AKTUALISASI IBADAH HAJI

AKTUALISASI IBADAH HAJI
Oleh : Mursana, M.Ag.


Awal Bulan Februari 2008 yang lalu telah diadakan Syukuran Ibadah Haji bertempat di Masjid Agung Sumber Kabupaten Cirebon. Acara ini diselenggarakan oleh Seksi Penyelenggara Ibadah Haji bekerjasama dengan Ikatan Persaudaraan Haji Indonesia (IPHI) Kabupaten Cirebon dalam rangka syukuran para jema’ah, karena telah selesai melaksanakan Manasik Ibadah Haji dengan sempurna dan kembali ke Tanah Air dalam keadaan selamat. Hadir dalam acara tersebut Bapak Bupati Cirebon, Kepala Kantor Departemen Agama dan Ketua IPHI Kabupaten Cirebon. Acara syukuran ini sekaligus merupakan pembinaan kepada para Hujaj agar mereka mengetahui dan memahami apa yang harus dilakukan pasca ibadah haji. Jangan sampai beranggapan bahwa ibadah haji ini hanya sekedar ritual belaka, setelah dilaksanakan selesai begitu saja tanpa membawa dampak apa-apa (positif) baik kepada pribadi Hujaj maupun kepada masyarakat (social efect).
Menurut Sayid Sabiq (1983) Ibadah Haji ialah menyengaja pergi ke Makkah untuk menunaikan Ibadah Thawaf, Sa’i, Wuquf di Arafah, dan seluruh rangkaian manasik karena memenuhi perintah dan mencari ridho Allah. Ibadah haji ini diwajibkan pada tahun ke enam setelah hijriyah, demikian menurut Jumhur Ulama. Sedangkan menurut Ibnul Qoyim difardhukan pada tahun sembilan setelah hijrahnya Nabi Muhammad ke Madinah. Haji merupakan satu-satunya ibadah ritual yang mempunyai perbedaan dengan ibadah ritual lainnya, seperti Shalat, Zakat dan Puasa.
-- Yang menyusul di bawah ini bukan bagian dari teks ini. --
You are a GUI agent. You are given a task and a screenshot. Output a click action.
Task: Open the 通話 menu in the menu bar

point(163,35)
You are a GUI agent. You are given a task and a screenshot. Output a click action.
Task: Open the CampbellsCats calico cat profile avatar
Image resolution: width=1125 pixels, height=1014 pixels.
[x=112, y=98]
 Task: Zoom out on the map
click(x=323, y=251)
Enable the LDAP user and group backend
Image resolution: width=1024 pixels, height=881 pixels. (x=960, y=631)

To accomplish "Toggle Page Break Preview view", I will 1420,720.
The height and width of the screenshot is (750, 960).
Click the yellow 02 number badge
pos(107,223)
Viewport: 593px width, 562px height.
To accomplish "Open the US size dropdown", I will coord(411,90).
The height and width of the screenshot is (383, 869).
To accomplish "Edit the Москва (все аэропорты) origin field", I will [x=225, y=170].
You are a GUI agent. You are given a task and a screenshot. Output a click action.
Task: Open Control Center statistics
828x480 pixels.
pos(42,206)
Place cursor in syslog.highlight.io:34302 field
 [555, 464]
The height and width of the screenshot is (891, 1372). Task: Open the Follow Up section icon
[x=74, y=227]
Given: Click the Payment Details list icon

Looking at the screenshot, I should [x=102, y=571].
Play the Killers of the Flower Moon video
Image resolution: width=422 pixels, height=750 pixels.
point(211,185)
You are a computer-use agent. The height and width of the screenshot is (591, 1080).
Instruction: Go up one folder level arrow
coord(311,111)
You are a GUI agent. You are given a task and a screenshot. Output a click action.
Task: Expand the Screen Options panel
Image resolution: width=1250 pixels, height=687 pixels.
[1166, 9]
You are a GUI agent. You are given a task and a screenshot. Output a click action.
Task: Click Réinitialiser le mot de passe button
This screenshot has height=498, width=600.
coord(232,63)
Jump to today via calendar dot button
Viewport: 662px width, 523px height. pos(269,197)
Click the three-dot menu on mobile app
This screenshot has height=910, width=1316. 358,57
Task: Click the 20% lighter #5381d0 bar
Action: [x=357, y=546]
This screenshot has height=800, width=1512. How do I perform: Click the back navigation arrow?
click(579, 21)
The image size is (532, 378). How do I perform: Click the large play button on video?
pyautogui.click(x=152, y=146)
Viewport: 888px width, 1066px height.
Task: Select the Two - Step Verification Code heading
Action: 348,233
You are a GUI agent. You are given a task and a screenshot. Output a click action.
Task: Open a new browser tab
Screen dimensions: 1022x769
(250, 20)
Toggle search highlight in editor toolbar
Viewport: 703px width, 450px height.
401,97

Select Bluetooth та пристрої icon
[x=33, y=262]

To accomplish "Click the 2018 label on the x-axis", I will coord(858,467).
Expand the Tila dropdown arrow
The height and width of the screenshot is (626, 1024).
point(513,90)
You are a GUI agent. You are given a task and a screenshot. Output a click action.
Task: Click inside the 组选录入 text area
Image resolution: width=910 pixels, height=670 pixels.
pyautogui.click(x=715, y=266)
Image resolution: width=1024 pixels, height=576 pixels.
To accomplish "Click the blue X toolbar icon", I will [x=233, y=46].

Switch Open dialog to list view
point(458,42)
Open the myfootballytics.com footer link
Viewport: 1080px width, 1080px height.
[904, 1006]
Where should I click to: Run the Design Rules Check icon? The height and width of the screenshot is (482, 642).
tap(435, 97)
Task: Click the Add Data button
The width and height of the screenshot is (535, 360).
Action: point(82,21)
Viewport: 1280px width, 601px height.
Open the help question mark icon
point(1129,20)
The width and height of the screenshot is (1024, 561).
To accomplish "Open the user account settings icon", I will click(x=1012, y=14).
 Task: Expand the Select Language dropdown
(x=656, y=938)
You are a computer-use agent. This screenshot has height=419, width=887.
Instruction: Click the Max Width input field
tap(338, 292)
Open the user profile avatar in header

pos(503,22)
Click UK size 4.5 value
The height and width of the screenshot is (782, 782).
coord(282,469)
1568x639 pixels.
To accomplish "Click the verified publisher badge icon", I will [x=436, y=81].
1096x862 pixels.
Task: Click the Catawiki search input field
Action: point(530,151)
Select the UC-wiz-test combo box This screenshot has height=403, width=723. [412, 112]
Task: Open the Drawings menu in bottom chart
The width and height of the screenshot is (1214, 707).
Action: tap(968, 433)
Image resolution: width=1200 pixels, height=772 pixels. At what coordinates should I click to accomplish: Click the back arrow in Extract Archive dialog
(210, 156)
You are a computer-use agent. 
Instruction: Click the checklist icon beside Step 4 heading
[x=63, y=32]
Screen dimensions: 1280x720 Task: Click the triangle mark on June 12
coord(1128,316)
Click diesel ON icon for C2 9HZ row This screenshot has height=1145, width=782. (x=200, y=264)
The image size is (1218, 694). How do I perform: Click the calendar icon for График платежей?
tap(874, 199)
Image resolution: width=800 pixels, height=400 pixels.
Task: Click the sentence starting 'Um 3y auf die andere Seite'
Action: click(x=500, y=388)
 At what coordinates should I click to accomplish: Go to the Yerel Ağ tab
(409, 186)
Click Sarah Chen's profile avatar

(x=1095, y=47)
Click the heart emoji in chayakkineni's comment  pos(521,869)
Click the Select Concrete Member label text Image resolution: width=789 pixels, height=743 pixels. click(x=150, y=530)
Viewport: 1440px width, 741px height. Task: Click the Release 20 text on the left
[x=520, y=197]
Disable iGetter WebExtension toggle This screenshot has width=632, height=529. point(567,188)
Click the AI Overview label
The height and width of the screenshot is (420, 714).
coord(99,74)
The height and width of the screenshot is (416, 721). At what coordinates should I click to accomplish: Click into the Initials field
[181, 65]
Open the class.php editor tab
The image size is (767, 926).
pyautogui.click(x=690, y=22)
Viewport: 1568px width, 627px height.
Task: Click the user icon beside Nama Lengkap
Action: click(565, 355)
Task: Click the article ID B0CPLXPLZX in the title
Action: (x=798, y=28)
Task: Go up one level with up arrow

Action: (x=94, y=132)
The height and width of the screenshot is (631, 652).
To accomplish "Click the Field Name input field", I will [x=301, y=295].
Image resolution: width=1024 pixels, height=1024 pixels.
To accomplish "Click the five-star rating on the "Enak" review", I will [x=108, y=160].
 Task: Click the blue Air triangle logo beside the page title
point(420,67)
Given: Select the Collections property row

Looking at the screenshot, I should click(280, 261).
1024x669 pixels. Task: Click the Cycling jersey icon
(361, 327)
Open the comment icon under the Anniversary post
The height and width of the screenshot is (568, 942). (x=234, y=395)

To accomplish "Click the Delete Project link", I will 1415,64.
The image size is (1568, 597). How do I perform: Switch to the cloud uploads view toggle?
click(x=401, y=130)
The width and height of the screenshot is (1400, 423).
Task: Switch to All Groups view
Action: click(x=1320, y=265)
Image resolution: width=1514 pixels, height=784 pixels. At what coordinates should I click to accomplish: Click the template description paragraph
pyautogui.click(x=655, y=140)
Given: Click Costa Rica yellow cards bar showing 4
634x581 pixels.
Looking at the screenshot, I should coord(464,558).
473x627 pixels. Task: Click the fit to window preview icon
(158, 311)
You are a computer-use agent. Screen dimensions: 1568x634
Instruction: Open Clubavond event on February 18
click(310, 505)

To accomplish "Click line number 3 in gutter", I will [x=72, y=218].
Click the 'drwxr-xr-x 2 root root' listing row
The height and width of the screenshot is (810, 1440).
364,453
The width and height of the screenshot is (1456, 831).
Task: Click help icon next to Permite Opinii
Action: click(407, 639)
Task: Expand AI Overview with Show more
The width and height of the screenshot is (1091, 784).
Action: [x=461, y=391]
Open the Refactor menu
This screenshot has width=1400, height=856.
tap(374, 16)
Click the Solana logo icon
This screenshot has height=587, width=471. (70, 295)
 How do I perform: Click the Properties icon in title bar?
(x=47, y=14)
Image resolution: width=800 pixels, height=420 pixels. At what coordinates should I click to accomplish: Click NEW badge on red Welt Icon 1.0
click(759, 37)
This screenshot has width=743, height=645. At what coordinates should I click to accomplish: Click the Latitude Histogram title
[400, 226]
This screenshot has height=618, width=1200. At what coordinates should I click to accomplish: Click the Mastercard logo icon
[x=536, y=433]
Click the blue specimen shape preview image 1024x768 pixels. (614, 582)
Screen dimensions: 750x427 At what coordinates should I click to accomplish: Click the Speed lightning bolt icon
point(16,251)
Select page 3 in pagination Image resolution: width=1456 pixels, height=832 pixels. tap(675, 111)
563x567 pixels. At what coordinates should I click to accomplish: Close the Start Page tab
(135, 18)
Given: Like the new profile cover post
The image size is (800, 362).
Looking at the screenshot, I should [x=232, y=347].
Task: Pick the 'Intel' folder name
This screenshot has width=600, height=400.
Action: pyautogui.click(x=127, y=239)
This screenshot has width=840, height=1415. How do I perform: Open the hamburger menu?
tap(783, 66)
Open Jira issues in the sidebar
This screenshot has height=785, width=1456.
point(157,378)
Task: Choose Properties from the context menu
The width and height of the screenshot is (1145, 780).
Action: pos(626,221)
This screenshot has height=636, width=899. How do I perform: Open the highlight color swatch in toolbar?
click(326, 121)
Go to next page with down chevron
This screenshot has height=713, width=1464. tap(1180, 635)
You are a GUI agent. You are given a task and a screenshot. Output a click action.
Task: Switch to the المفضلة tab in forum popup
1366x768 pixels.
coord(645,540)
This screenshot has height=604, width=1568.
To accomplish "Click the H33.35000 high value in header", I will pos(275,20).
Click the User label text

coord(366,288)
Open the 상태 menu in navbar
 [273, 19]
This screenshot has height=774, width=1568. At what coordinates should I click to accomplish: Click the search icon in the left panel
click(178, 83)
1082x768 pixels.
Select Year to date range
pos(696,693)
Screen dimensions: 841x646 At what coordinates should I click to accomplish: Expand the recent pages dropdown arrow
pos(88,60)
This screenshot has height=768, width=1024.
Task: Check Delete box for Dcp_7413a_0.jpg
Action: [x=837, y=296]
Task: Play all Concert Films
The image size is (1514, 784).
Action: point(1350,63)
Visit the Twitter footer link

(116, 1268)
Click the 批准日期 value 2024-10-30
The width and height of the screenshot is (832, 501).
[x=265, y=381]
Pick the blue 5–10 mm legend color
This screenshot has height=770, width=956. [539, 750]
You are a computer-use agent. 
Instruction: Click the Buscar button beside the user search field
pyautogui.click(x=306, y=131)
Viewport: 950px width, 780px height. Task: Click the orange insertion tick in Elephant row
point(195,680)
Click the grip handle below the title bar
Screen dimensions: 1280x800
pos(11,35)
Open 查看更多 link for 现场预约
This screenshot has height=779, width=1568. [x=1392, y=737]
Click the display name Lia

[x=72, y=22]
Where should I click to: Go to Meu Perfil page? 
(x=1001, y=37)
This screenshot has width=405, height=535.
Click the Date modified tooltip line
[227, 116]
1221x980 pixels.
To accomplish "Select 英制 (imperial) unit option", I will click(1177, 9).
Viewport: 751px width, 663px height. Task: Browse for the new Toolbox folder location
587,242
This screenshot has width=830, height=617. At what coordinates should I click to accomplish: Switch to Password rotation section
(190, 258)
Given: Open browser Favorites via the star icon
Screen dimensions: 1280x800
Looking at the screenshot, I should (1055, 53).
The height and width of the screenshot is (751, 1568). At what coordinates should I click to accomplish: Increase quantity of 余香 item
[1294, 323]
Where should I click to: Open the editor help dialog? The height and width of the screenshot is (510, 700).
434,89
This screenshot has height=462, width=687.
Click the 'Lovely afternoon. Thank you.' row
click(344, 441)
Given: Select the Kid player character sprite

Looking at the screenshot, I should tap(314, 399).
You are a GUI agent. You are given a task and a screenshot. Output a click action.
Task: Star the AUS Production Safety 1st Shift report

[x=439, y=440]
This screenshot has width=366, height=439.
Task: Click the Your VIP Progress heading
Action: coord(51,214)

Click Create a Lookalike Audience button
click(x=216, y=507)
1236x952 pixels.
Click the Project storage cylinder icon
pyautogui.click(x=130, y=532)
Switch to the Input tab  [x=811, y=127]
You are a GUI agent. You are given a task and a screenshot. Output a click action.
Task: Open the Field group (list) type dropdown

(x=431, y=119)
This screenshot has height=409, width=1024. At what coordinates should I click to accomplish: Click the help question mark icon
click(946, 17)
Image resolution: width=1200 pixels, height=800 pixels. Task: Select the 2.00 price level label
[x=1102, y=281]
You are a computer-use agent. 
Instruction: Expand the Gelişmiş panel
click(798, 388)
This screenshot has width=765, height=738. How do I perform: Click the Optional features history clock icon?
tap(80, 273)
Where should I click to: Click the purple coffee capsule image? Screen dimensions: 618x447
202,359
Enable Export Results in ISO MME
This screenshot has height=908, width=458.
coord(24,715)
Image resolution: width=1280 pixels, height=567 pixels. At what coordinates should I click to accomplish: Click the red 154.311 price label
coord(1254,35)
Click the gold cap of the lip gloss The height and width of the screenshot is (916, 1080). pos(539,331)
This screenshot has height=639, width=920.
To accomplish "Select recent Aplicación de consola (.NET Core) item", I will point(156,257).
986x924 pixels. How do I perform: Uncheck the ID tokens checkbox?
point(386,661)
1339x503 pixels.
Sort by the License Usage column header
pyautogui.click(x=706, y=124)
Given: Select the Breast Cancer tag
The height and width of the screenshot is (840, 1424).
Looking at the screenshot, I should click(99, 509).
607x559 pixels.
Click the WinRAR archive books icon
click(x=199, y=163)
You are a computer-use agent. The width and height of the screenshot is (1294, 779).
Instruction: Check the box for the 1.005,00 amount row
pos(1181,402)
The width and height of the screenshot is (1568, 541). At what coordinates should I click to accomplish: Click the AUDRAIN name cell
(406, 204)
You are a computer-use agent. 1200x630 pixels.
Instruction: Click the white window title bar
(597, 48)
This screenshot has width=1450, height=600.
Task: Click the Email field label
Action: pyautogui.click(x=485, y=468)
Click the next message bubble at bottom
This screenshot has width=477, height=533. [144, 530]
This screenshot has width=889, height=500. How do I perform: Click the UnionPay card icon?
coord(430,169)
Karena ibadah haji merupakan ibadah ritual yang mempunyai dua dimensi yaitu ibadah material (maaliyah) dan non material (badaniyah). Oleh karena itu dalam menunaikan ibadah haji ini dibutuhkan adanya kesiapan secara meteri dan non materi. Maksudnya adalah kebulatan dan kemantapan niat untuk melaksanakannya, dan kesiapan secara jasmani dan kesiapan materi. Hal ini sebagaimana difirmankan oleh Allah SWT: “Mengerjakan haji adalah kewajiban manusia terhadap Allah SWT, yaitu bagi orang yang sanggup (isthitha’ah) mengadakan perjalanan ke Baitullah” (Q.S. 3:97). Imam Sayid Sabiq (1983) mensyaratkan “Sanggup” (isthitha’ah) dengan: 1) Sehat badan, 2) Aman dalam perjalanan bagi dirinya dan hartanya, 3) Mempunyai bekal yang cukup. Sedangkan menurut ulama lain, kata ini ditafsirkan mampu secara perbekalan, transportasi, akomodasi, juga mampu mencukupi nafkah keluarga yang ditinggal selama menunaikan Ibadah Haji.
Betapa beratnya Ibadah Haji ini, sehingga Rasulullah Saw. menggolongkan ibadah ini mempunyai nilai jihad. Dalam hadits yang diriwayatkan oleh Imam Bukhori dan Muslim dari ‘Aisyah sewaktu dia mengadu kepada Nabi Saw., “apakah ada jihad bagi kaum perempuan?” Beliau menjawab: “Ya ada jihad tapi bukan perang”. “Lalu apa?”. “Haji dan Umrah” jawab Beliau. Di dalam riwayat lain Nabi Saw. bersabda: “Jihad yang paling utama ialah haji yang mabrur” (lihat Asshon’any dalam Subulussalam, II:178). Dalam hadits lain diceritakan bahwa “tidak ada balasan yang pantas bagi haji mabrur kecuali sorga”. HR. Bukhori dan Muslim. Demikian beberapa dalil yang menunjukkan tentang keistimewaan haji yang mabrur. Pertanyaannya adalah: Apakah haji mabrur? Imam Nawawi berpendapat bahwa haji mabrur ialah haji yang tidak dicampuri dengan dosa-dosa. Menurut Asshon’any, haji mabrur ialah haji yang menjadikan pelakunya melahirkan dan meningkatkan kebaikan dan kebajikan yang berkesinambungan setelah menunaikan ibadah haji. Dengan kata lain (menurut penulis) bahwa seseorang yang mendapat gelar haji mabrur adalah seseorang yang bisa dan mampu mengaktualisasikan nilai-nilai manasik haji pasca menunaikan ibadah haji.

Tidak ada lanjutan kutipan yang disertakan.